Connecting and setting up the SIM800L module to Arduino

Purpose and principle of operation

The GSM module (Global System for Mobile Communications) uses the operator's telephone network to receive and transmit a signal to a remote control object. For example, using SMS commands you can:

• receive notifications about the state of the object through the sensors used;
• find out when an alarm is triggered;
• turn the security system on and off.

Using GPRS, which is also supported by GSM modules, similar commands can be processed via the Internet.

Using this functionality, you can organize an autonomous alarm system at a remote site. Sensors will record changes in state, and information about this will be broadcast to your smartphone via communication channels. In fact, you can organize a Smart Home yourself, gradually adding additional components to the circuit.

This device operates on the Arduino Uno board. Nobody forbids using Nano (mini-circuit) or Mega boards if necessary, but for the convenience of installing a minimally equipped device, a Uno motherboard is sufficient.

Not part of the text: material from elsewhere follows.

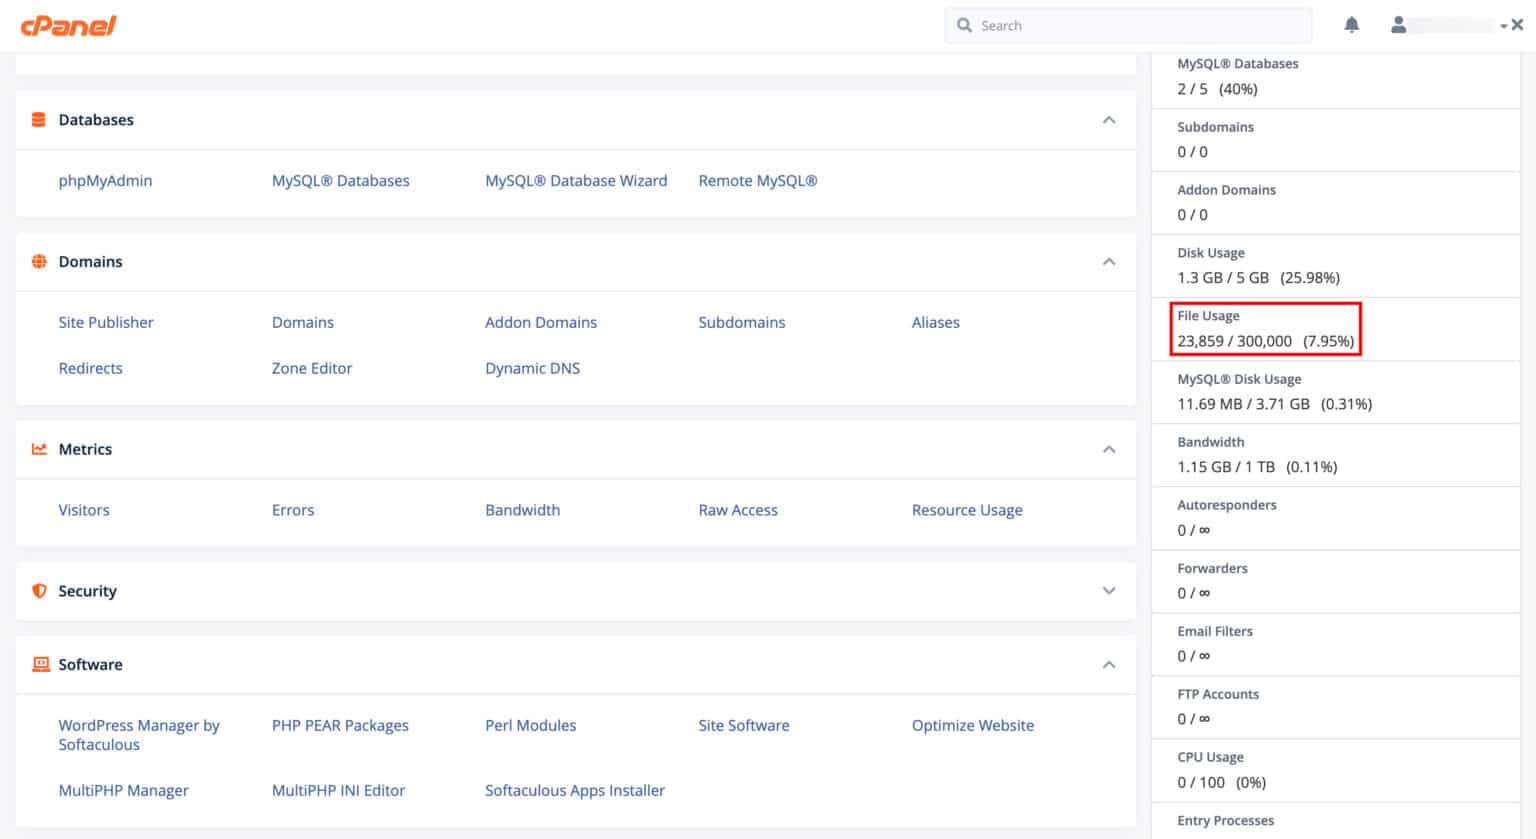Open phpMyAdmin
This screenshot has width=1536, height=839.
(105, 180)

The module that connects to the main board is responsible for GSM or GPRS transmission. It expands the capabilities of Arduino UNO, allowing you to receive and make calls, send SMS, and exchange data via GPRS. There are several versions of excellent GSM boards on the market that can be matched and programmed via AT commands for the required functionality.

Top 6 most popular modules

The modules presented below are a popular product for installing autonomous alarm systems and other projects for transmitting a control signal through the networks of mobile operators.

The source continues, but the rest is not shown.